5. Traitement de la surface de l'appareil microfluidique

  1. Injecter de l'albumine de sérum bovin biotinylated (BSA-biotine) dissous dans le 1x PBS stérile dans l'entrée d'un dispositif microfluidique pour les expériences VWF. Injecter 10 ll de 1 mg/mL de BSA-biotine pour des expériences d'ADN lambda. Retenir quelques microlitres de BSA-biotine dans la pointe de pipette après l'injection et laisser la pointe rester encastrée dans l'inlet.
    1. Gardez toujours une goutte d'eau DI autour de la pointe. Cela empêchera les bulles d'air d'entrer dans le canal. Appliquez cette technique chaque fois qu'une nouvelle solution est injectée dans le canal.
    2. Laisser la BSA-biotine incuber dans l'appareil pendant 2 h. La BSA se liera de la surface de couverture(figure 3A).
  2. Retirez la pointe de la pipette. Injecter la solution de blocage de caséine dans le canal et lui permettre d'incuber pendant 30 min. La caséine bloquera tout site libre, réduisant la liaison non spécifique des biomolécules à la surface (figure 3B).
  3. Retirez la pointe et injectez 10 ll de streptavidin dissous dans le canal pour les expériences VWF. Utilisez 100 streptavidins de 100 g/mL pour des expériences d'ADN lambda. Incuber pendant 10 min. La streptavidine se liera aux groupes de biotine de la BSA-biotine (figure 3C).
  4. Retirez la pointe et injectez la solution détergente 1x (0,05 % Tween 20 en PBS) dans le canal pour éliminer l'excès de streptavidine.
  5. Retirez la pointe et injectez 10 ll de 28,4 nM VWF diluédans dans la solution de caséine ou de l'ADN lambda de l'étape 2.3.3. Incubate VWF pendant 3 min. Incubate lambda DNA pendant 45 min (figure 3D).
  6. Retirez la pointe et injectez 10 ll de biotine libre diluée de 5 mm dans la solution de caséine. La biotine gratuite bloquera les sites de liaison excédentaires de streptavidin sur la surface du canal (figure 3E).
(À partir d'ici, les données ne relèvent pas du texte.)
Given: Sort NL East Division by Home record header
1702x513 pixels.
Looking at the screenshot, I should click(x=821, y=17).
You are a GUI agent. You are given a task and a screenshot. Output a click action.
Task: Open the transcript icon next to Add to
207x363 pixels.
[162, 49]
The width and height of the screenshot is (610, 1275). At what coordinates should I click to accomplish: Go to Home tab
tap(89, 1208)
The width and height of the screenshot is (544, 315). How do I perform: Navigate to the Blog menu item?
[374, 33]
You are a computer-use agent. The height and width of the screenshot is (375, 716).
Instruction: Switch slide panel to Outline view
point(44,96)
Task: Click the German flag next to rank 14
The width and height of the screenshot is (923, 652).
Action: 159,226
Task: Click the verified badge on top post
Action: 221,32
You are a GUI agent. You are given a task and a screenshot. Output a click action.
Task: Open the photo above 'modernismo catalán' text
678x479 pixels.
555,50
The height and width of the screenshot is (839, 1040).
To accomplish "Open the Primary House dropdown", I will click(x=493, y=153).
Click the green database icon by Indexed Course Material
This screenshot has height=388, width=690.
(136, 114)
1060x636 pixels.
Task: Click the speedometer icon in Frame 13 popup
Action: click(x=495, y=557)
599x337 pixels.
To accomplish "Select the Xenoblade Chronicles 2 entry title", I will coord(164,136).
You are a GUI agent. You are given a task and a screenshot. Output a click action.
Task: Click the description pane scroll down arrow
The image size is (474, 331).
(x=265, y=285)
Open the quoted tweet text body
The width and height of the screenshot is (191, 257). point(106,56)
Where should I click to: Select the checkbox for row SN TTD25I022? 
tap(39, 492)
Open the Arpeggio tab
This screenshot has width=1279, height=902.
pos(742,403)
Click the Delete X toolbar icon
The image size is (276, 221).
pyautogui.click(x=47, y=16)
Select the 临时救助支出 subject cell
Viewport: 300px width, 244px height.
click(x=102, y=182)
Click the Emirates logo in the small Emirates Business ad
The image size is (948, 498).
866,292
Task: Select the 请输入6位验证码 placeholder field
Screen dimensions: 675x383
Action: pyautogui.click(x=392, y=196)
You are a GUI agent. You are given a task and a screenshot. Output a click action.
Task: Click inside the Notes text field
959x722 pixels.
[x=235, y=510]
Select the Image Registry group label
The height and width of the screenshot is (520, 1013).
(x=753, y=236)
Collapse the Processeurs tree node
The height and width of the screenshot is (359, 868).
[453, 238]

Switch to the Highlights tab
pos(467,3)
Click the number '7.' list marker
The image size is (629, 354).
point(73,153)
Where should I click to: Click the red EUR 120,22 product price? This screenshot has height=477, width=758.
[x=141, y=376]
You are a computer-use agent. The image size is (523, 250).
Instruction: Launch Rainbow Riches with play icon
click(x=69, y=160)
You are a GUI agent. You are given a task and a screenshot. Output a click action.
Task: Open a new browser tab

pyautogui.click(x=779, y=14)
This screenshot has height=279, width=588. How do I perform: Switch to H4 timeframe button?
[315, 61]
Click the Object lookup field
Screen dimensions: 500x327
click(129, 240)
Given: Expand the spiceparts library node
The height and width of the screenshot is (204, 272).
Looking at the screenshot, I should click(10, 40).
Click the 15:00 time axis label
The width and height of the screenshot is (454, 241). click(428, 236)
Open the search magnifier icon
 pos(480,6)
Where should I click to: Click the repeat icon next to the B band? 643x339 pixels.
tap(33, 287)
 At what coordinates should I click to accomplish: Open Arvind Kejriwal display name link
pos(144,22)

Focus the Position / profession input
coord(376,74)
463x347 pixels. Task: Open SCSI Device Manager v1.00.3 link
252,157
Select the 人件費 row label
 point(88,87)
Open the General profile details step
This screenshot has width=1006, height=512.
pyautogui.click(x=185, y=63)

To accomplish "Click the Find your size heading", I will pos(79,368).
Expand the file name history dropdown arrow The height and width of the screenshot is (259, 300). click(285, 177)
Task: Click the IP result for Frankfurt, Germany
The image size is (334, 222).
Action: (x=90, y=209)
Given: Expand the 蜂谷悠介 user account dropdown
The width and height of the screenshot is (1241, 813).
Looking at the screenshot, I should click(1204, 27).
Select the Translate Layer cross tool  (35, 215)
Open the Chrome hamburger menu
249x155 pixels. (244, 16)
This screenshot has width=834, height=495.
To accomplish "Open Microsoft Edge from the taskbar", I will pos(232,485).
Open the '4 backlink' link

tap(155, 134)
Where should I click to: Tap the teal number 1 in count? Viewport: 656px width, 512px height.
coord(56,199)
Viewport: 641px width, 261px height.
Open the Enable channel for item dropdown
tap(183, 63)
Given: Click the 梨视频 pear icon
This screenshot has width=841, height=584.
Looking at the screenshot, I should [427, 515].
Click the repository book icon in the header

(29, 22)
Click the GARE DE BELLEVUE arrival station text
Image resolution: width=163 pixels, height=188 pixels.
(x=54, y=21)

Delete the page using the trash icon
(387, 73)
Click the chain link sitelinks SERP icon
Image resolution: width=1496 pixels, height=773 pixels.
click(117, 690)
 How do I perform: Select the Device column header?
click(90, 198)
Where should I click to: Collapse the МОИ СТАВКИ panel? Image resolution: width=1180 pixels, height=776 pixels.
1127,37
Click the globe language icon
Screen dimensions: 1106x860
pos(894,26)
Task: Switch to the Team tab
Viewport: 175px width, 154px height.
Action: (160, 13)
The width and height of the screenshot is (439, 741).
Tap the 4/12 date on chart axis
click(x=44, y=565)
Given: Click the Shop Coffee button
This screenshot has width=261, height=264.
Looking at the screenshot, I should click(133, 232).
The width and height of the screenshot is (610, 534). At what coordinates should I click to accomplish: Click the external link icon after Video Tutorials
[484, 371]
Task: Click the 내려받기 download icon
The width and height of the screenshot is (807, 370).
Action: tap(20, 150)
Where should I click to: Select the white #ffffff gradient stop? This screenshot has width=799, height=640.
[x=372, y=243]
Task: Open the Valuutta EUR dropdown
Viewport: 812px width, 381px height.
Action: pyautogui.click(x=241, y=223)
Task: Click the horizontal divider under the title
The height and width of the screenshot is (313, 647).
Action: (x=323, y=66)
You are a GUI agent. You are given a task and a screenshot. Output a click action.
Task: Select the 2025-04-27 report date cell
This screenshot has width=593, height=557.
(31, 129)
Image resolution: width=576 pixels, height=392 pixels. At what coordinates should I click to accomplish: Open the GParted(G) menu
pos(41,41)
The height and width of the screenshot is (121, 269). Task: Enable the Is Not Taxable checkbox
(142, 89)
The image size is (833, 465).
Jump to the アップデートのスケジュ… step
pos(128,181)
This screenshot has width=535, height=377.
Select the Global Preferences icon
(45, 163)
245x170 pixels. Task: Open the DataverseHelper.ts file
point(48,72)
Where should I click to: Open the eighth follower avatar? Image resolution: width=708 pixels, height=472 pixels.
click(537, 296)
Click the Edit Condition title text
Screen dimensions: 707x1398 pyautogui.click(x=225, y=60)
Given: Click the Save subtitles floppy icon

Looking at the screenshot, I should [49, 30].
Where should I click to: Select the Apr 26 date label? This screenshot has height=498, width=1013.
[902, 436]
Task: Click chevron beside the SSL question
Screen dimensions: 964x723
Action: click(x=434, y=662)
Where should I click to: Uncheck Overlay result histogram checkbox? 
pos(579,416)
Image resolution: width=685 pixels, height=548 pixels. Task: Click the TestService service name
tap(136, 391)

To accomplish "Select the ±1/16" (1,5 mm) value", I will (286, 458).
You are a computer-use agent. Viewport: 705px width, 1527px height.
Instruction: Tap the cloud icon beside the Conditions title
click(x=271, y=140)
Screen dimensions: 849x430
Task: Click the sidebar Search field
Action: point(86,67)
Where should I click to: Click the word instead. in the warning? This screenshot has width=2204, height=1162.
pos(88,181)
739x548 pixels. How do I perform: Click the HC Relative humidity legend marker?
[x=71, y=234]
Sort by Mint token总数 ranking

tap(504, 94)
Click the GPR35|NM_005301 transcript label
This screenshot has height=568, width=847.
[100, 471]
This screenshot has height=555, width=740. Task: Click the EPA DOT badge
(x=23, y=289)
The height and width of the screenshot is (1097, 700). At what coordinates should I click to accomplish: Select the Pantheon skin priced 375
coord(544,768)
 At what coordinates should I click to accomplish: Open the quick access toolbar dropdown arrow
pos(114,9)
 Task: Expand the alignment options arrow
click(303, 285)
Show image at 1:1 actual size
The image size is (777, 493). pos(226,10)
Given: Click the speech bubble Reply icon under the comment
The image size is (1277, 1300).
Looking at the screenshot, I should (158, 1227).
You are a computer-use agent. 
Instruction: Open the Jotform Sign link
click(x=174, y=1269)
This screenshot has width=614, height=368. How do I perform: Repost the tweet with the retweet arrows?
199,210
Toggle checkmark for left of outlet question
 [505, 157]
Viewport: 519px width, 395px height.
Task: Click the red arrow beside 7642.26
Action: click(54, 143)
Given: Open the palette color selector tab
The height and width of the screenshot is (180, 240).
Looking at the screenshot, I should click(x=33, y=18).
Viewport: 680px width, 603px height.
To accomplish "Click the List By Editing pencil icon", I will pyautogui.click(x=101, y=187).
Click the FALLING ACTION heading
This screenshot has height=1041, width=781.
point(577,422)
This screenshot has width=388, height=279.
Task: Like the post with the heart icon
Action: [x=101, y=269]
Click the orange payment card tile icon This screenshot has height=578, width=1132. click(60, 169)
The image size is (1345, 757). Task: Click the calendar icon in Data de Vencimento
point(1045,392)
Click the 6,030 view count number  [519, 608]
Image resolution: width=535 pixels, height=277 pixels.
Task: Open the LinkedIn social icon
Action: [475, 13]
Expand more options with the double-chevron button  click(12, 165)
6. Visualiser l'ADN de VWF et lambda sous microscopie de fluorescence

  1. Préparer 1 mL de solution de blocage de caséine avec 2,2 mM d'acide protocatechuique et 37 nM protocatechuate-3,4-dioxygénase (pour minimiser le photoblanchiment). Chargez dans une seringue et fixez-les dans une pompe à seringues. Prendre un tube de 30 cm de long et de 0,25 mm de diamètre intérieur et attacher une extrémité à l'aiguille de seringue. Flux dans la solution pour enlever les bulles d'air. Fixez l'autre extrémité du tube à l'inlet de l'appareil microfluidique. Il est recommandé de le faire 3 minutes après l'étape 5.6.
  2. Sélectionnez l'objectif de grossissement le plus élevé (c.-à-d. 60-100X) d'un microscope de réflexion interne totale (TIRF) ou de fluorescence confocale. Ajouter une goutte d'huile d'immersion sur son objectif si nécessaire. Placez le dispositif microfluidique sur l'étape du microscope de sorte que la couverture soit rincière avec l'objectif.
  3. Commencez la microscopie brightfield. Ajustez la mise au point de sorte que toutes les caractéristiques, comme les débris et les bulles, soient visibles. Ensuite, ajustez la scène dans la direction X et Y jusqu'à ce que le bord du canal microfluidique soit visible et coupe le cadre en deux.
  4. Passez au canal 488 (FITC). Ajustez l'angle z-niveau et TIRF au besoin jusqu'à ce que les molécules globulaires vertes individuelles puissent être distinguées. Il s'agit de molécules d'ADN DE VWF ou de lambda.
  5. Ajuster le temps d'exposition et l'intensité laser pour visualiser les molécules fluorescentes sans les photoblanchir trop rapidement. Ajuster le contraste pour visualiser les molécules plus clairement.
  6. Démarrer le flux de la pompe à seringues de sorte que la solution de blocage de caséine s'écoule dans le canal et hors de la prise. Faites ceci exactement 5 minutes après l'étape 5.6. Arrêter et commencer le flux pour observer les changements dans la conformation des molécules. Lors de l'application du débit, les taux d'utilisation se sicomptent entre 5 000 et 30 000 l/h. Répétez cette opération dans diverses zones de l'appareil microfluidique. Poursuivez ce processus pour localiser les molécules qui peuvent s'étendre et se détendre sur plusieurs cycles d'arrêt et de démarrage du débit.
  7. Notez combien de temps il faut pour que les molécules atteignent une extension maximale et se détendent complètement dans les globules. Enregistrez des vidéos du comportement continu des molécules sous le flux de cisaillement, en sélectionnant le meilleur temps d'exposition, la fréquence d'exposition et la durée vidéo qui captureront toute la gamme du comportement d'extension et minimiseront le photoblanchiment.
  8. Enregistrer les vidéos comme . Fichiers AVI avec une barre d'échelle.
    REMARQUE: Le protocole peut être mis en pause ici.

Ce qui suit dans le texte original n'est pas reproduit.